Sevmek insanı yaşatır, ihanet ise yaşatırken nefessiz bırakır.


- Gel hele Ağrılı gel, hoş gelmişsen.

- Hoş bulduk Bozo ağa.

- Nasılsan, eyisen ?

- Hamd olsun ağam sen nasılsan ?

- Çok şükür sağ olasan. Hele söyle bakim, nedir derdin ?

- Bozo ağa, beni bilirsin. 2 yıl önce tanıştığımızda da söyledim bugün yine söylüyorum. Bana uzatılan eli, yapılan iyiliği asla unutmam. Ben kafama sıkacak iken sen beni hayata geri döndürdün. Senin hakkını ödeyemem.

- Estağfurullah Ağrılı, ben genç bir oğlana yardım etmişem bir karşılık istemek yakışmaz bağa.

- Eyvallah. Benim senden ricam şu, biliyosun ki ben kardeşlerimi kaybettim tek tek. Büyük acılar çektim, çekiyorum. Ben intikam almak istiyorum Bozo ağa.

- Benden ne istiyorsun de hele.

- Senden isteğim, bana güç katman. Ben bu herifleri sıka sıka öldüreceğimi bilsem vallahi bir an düşünmem dalarım. Öyle olmuyor ama, güçlü olmadan deviremem bunları.

Allah razı olsun senden, 2 yıldır maddi manevi bana büyük desteklerde bulundun.

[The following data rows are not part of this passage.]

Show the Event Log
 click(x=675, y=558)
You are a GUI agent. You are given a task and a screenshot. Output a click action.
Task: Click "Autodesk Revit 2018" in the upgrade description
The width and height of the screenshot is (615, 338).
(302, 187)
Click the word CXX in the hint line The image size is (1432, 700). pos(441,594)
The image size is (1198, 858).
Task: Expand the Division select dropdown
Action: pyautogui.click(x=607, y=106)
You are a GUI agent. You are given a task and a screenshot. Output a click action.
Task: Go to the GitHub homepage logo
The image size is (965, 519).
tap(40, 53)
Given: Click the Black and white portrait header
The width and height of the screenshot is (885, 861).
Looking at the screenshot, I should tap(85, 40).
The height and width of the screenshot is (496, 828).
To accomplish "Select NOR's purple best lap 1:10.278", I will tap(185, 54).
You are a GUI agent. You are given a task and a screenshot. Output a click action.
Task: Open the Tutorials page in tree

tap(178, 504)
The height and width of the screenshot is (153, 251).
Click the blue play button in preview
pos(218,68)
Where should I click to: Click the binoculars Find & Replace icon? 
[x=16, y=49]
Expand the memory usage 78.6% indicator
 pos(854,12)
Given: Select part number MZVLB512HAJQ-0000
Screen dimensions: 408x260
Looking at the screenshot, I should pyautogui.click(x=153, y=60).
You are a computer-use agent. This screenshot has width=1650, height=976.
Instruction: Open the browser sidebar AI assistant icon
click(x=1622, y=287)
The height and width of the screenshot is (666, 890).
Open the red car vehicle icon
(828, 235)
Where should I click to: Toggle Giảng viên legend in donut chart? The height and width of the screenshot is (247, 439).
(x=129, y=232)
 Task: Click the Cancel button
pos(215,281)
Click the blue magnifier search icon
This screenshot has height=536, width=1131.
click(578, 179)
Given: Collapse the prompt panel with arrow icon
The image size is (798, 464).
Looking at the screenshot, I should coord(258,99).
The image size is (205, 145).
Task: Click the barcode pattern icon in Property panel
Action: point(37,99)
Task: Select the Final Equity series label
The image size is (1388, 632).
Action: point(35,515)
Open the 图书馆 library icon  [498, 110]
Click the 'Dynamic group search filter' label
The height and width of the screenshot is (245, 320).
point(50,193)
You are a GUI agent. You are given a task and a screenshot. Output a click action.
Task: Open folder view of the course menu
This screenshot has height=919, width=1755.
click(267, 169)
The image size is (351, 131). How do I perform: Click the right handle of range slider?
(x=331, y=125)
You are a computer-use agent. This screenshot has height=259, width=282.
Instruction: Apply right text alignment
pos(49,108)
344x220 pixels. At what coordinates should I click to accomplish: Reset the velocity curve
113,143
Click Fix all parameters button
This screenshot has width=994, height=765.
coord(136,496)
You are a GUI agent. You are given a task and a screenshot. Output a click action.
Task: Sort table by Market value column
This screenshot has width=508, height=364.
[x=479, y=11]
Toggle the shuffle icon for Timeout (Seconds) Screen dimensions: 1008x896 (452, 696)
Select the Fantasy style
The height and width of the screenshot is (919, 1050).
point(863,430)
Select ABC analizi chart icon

Belki senden bunu istemeye yüzüm yok ama kardeşlerim için her şeyi yaparım.

Bozo ağa, beni o konseye al !

- Konseye mi, Ağrılı sen ne dediğinin farkında mısan ?!

- Farkındayım, ben o konseye girmek için her şeyi yaparım.

Bozo Ağa düşünceliydi ama Ağrılının ciddiyetinin farkına varmıştı. Ağrılı belliki intikamı için her şeyi yapacaktı ama bi sorun vardı hem de büyük bir sorun. O konseye girebilmek için çok önemli bir kural vardı.

Malezya, Kuala Lumpur

Zeyrek bu şehirde yaşamıyordu ama bir iş için gelmişti. Hammallık yaptığı yerdeki patronu Kuala Lumpur'a gelmesini istemişti. Büyük bir iş vardı, parası da baya iyiydi. Zeyrek, oradaki komşularına o paranın ilaç gibi geleceği için işi kabul etmişti.

Iş alanına geldiklerinde bir şüphe düşmüştü Zeyreğin içine. Bir sürü koruma ve arabanın içinde bekleyen bir adam vardı, belliki taşınacak mallar o adamındı. Zeyrek hemen anlamıştı taşıyacakları şeyin masum bir şey olmadığını ve hemen ne olduğunu anlamak için kolileri taşırken bilerek düşürüp içindekileri yere dökmüştü.

Düşürdüğü şey tozdu, yani Zeyreğin en nefret ettiği şey. Zeyrek tek başına adamlara karşı gelmişti, bu işi yapmayacaktı ve oradan gitmek istiyordu. Adamlar izin vermemişlerdi Zeyreğe, hatta büyük patron adamlarına Zeyreği götürüp kafasına sıkmalarını emretmişti.